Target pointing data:
- - -
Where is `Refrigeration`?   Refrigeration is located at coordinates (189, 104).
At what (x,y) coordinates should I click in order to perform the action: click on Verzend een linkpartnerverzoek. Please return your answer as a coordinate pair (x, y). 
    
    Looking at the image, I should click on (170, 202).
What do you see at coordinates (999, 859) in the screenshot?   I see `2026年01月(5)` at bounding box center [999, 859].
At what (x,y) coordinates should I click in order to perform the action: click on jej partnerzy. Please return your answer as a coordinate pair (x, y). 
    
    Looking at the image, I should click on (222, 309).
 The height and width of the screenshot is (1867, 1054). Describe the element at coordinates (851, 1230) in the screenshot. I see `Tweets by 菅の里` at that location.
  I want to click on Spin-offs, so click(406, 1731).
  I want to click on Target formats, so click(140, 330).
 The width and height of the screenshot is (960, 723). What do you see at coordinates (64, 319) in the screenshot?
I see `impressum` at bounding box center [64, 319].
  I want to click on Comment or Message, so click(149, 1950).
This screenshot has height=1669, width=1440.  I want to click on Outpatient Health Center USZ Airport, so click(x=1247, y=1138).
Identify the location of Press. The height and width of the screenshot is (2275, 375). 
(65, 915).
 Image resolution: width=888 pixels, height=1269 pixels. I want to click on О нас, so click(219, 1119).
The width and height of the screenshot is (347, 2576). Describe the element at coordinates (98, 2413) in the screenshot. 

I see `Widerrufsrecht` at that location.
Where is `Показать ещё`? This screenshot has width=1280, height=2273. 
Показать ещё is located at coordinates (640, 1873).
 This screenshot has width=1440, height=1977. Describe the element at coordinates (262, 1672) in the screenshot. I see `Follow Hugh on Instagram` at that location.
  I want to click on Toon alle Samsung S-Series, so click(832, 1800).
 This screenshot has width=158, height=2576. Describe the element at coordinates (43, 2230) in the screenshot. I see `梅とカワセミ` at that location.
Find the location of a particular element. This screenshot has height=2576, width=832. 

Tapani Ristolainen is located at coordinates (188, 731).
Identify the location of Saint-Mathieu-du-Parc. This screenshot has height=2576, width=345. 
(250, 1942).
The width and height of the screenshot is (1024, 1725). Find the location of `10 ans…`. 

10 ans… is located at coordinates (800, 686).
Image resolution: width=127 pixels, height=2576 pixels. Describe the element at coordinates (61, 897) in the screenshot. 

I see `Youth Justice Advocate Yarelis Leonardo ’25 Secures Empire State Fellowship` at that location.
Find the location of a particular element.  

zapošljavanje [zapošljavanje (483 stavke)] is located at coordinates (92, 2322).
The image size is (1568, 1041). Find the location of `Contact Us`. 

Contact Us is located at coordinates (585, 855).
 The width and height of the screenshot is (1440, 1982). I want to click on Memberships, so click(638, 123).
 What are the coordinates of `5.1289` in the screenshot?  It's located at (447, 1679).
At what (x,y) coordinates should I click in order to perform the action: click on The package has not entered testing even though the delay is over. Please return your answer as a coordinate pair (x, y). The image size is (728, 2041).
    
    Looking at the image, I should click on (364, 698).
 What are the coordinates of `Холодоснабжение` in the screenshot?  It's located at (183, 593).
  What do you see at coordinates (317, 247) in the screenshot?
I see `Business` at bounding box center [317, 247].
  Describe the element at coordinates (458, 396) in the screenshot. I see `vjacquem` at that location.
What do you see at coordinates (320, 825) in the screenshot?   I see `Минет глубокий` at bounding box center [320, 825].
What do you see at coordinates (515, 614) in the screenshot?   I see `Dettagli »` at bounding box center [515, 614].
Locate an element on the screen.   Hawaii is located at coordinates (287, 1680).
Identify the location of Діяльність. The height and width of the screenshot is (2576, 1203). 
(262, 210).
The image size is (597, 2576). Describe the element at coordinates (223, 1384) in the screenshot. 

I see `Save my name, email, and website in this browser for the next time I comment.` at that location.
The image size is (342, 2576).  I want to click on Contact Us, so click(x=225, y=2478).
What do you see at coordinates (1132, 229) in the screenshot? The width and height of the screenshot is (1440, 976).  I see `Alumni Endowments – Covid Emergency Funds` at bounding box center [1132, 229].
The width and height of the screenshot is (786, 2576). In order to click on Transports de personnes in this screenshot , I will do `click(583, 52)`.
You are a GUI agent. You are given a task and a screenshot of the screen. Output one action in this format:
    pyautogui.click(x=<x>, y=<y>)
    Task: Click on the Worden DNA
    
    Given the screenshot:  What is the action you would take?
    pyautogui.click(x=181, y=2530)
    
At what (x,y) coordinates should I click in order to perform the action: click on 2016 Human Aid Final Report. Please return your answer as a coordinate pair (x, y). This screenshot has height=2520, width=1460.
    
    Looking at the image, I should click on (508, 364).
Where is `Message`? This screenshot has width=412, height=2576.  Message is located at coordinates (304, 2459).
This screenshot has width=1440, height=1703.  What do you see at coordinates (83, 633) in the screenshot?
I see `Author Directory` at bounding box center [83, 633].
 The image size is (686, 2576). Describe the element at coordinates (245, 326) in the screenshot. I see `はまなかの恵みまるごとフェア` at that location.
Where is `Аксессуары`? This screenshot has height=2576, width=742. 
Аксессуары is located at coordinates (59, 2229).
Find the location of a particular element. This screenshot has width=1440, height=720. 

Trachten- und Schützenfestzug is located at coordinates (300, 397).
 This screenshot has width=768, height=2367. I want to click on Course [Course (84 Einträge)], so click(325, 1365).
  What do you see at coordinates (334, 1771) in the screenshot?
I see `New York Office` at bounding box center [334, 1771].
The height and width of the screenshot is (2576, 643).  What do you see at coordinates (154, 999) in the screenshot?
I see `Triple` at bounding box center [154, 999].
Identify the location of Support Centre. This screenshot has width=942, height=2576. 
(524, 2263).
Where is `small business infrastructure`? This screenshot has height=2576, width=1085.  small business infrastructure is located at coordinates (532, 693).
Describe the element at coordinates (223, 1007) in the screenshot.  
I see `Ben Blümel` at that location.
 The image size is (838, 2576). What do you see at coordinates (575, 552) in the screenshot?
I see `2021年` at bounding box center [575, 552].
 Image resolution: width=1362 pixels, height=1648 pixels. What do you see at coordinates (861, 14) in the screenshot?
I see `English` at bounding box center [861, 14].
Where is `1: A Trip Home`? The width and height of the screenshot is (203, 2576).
- - -
■ JOB
Lay out the part of the listing from the line containing "What do you see at coordinates (515, 614)" through the line containing "Locate an element" as a two-column CSV with the headers request and answer. Give one row per request, put each value in a single quoted field, and replace any line breaks with spaces.

■ ANSWER TO THE PROBLEM
request,answer
"What do you see at coordinates (515, 614) in the screenshot?","I see `Dettagli »` at bounding box center [515, 614]."
"Locate an element on the screen.","Hawaii is located at coordinates (287, 1680)."